Мейерхольд, желая доказать, что не он один придает такое значение пантомиме - "может быть, вы подумаете, что это только я пришел к признанию такого значения за пантомимой" [2, с. 132] - вполне мог бы опереться на Дидро, труды которого он рекомендует актерам и режиссерам: "Совсем не надо книжных шкафов покупать для многочисленных книг, достаточно иметь записки Дидро, Коклена, замечания Сальвини, кое-какие страницы из Станиславского, Тика, Ленского, беседы Гете с Эккерманом. Это так мало, и это до такой степени полезно" [6].
Очередной унисон двух теоретиков мы находим в рассуждениях о том, что актер не должен переигрывать, как бы ему не хотелось привлечь к себе, и только к себе, внимание, он не имеет права растягивать свой монолог: "Если актером овладевает жажда рукоплесканий, он переи-
грывает. Погрешности его игры отражаются на игре других", - пишет Дидро [4, с. 155], называя "болтовней" тирады, которые легко срывают шумные аплодисменты, но свидетельствуют о дурном вкусе. Мейерхольд призывает режиссера строго следить за временем, отведенным на каждую реплику, не позволять актерам "зарываться", иначе спектакль развалится, превратится, по словам Дидро, в "беспорядочное сборище, где каждый придерживается какого ему вздумается тона". Драматург может увлечься литературой и, забыв, что он пишет для театра, написать слишком длинный монолог - "Например, вместо двадцатиминутного монолога он пишет более длинный, тридцатипятиминутный, увлекаясь здесь каким-нибудь описанием". Мейерхольд полагает, что задачей режиссера является "исправление пьесы в смысле выявления в ней именно элемента театрального.
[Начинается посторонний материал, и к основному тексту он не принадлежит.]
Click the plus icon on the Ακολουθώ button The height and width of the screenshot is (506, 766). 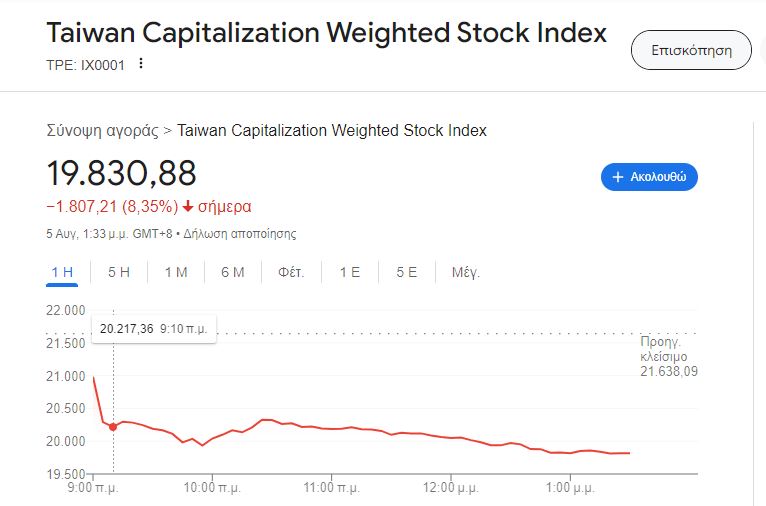(x=617, y=177)
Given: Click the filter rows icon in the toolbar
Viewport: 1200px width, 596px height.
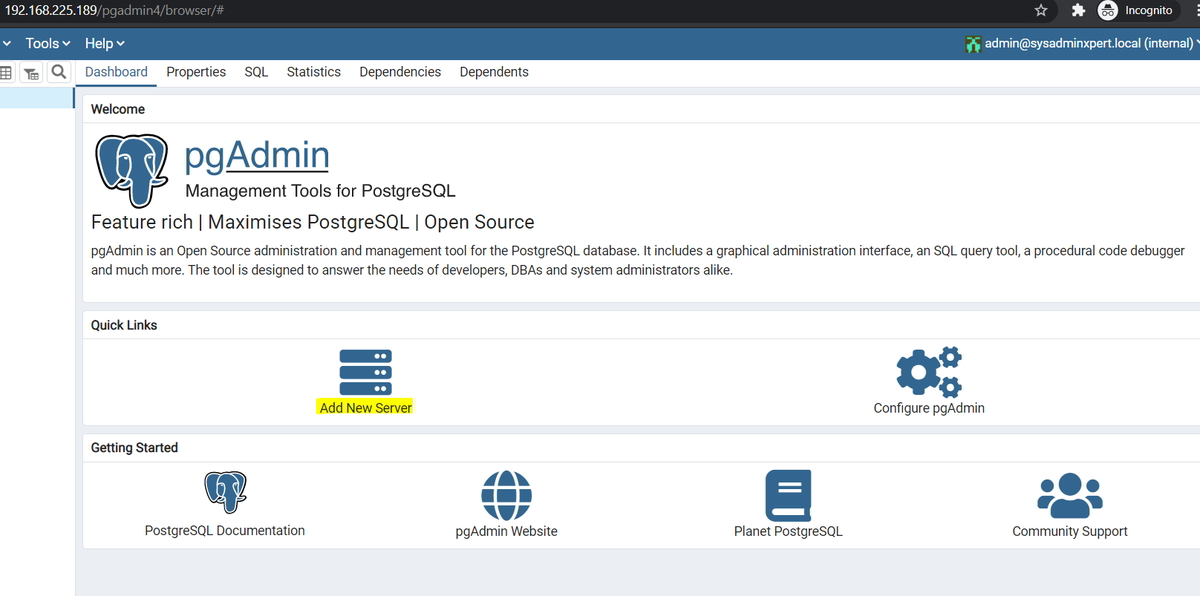Looking at the screenshot, I should point(31,72).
Режиссер является, таким образом, вольным переводчиком книжного текста на живой язык сценического рассказа" [2, с. 69], т.е. он адаптирует литературный текст для сцены. "Мы слишком много говорим в наших драмах, - сетует Дидро [4, с. 153], полагая, что именно длинные монологи не дают артисту играть по-настоящему, ибо пока тянется тирада, действие для меня приостанавливается, и сцена остается пустой" [4, c. 155].
Мейерхольд сетует на то, что в пьесах почти отсутствуют авторские ремарки, а потому именно режиссер должен быть постановщиком пантомим [2, с. 69]. В "Беседах" "Я" спрашивает у Дорваля, почему тот монолог, который ему показался коротким во время представления, показался длинным при чтении: "потому что я не писал пантомимы, а вы о ней не вспомнили" [4, с. 161]. Сам Дидро снабжает свои пьесы многочисленными ремарками, показывающими жесты и мимику актера, облегчая, как того хотел бы Мейерхольд, задачу режиссера, фактически создавая тот "режиссерский экземпляр" текста, в котором должны быть прописаны все ремарки и детали.
Когда в "Парадоксе об актере" Дидро пишет о том, что актер достигает мастерского исполнения роли путем упорной работы, заучивая наизусть все детали своей игры: "Вопли скорби размечены его слухом, жесты отчаяния он помнит наизусть, они разучены пред зеркалом. Он точно знает момент, когда нужно вытащить платок и разразиться слезами; ждите их на определенном слове, на определенном слоге, ни раньше ни позже. Все это актер помнит долго после того, как затвердил его, и в котором прекрасно отдает себе отчет во время исполнения; но к счастью для автора, зрителя и самого актера, оно ничуть не лишает его самообладания и требует, как и другие упражнения, лишь затраты физических сил" [7, с. 542-545], он закладывает, сам того не ведая, основы биомеханики - термин, введенный В.Э. Мейерхольдом для описания системы упражнений, направленных на развитие физической подготовленности тела актера к немедленному выполнению данного ему актерского задания.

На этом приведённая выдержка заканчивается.